TASK DESCRIPTION:
After locating the line with "Gestionnaire Multimédia (1641, 69)" in the data that follows, return it and every later line exactly, up to and including the line with "[Powered by PHP] (919, 974)".

DATA IN THIS EXERCISE:
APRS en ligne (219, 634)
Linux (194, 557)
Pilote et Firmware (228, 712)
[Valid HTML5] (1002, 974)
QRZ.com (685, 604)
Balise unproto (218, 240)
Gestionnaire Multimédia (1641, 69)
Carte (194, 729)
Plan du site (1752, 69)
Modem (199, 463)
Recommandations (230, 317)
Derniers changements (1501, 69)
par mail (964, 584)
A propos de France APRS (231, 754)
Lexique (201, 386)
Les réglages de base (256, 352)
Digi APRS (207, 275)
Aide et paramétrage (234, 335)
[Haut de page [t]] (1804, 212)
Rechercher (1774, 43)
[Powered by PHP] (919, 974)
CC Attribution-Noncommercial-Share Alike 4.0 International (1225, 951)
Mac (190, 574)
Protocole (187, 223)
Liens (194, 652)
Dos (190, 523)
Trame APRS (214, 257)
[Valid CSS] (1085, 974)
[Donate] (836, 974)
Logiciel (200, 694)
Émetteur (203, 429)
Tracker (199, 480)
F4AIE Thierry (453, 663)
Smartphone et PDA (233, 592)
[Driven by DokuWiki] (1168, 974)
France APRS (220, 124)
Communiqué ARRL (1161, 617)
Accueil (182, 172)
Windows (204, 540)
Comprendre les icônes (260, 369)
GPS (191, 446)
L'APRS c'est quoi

---

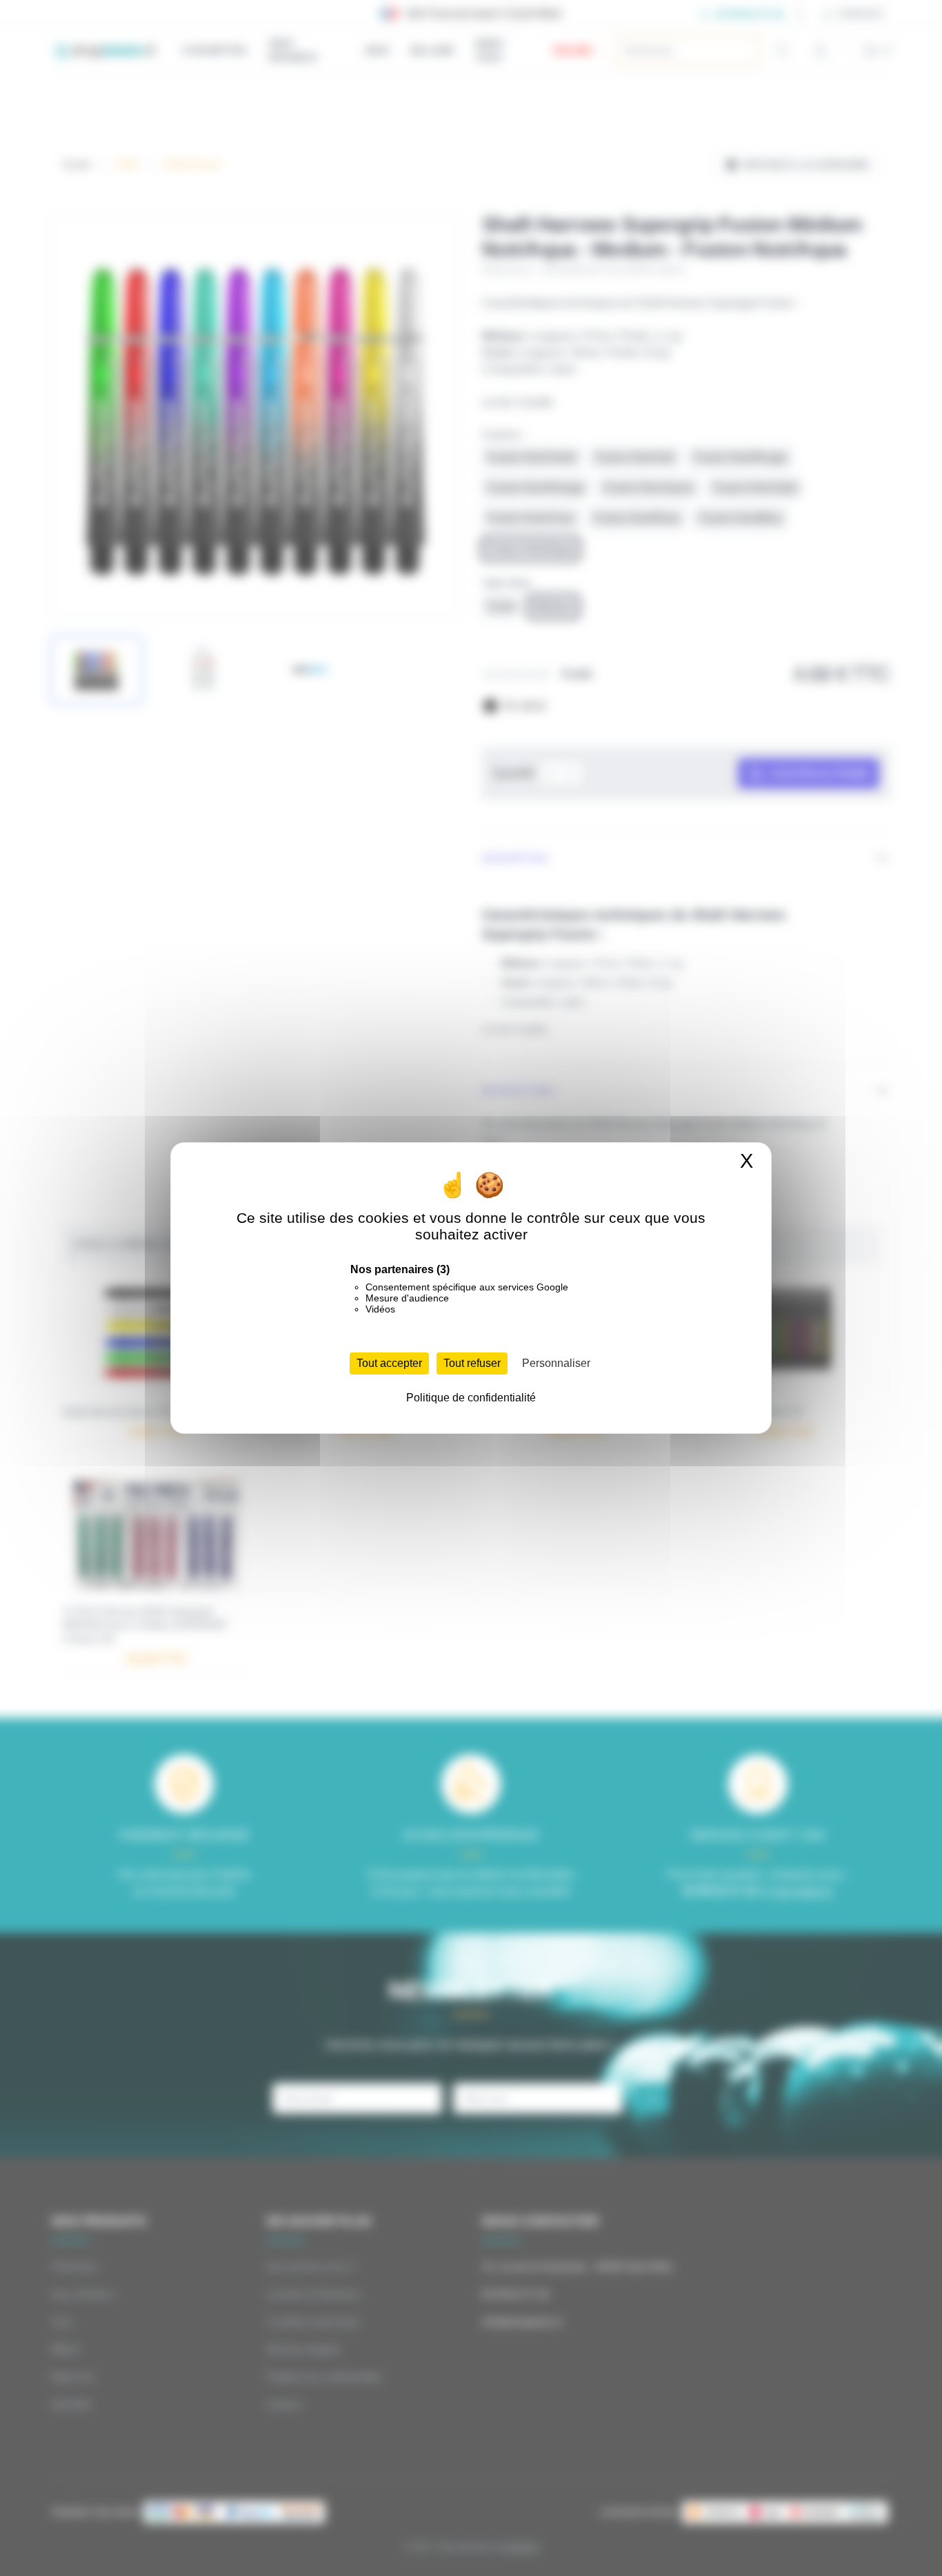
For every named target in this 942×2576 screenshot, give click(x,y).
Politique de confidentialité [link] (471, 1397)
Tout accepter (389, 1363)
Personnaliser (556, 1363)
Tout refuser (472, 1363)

EXPECTED OUTPUT:
Gestionnaire Multimédia (1641, 69)
Carte (194, 729)
Plan du site (1752, 69)
Modem (199, 463)
Recommandations (230, 317)
Derniers changements (1501, 69)
par mail (964, 584)
A propos de France APRS (231, 754)
Lexique (201, 386)
Les réglages de base (256, 352)
Digi APRS (207, 275)
Aide et paramétrage (234, 335)
[Haut de page [t]] (1804, 212)
Rechercher (1774, 43)
[Powered by PHP] (919, 974)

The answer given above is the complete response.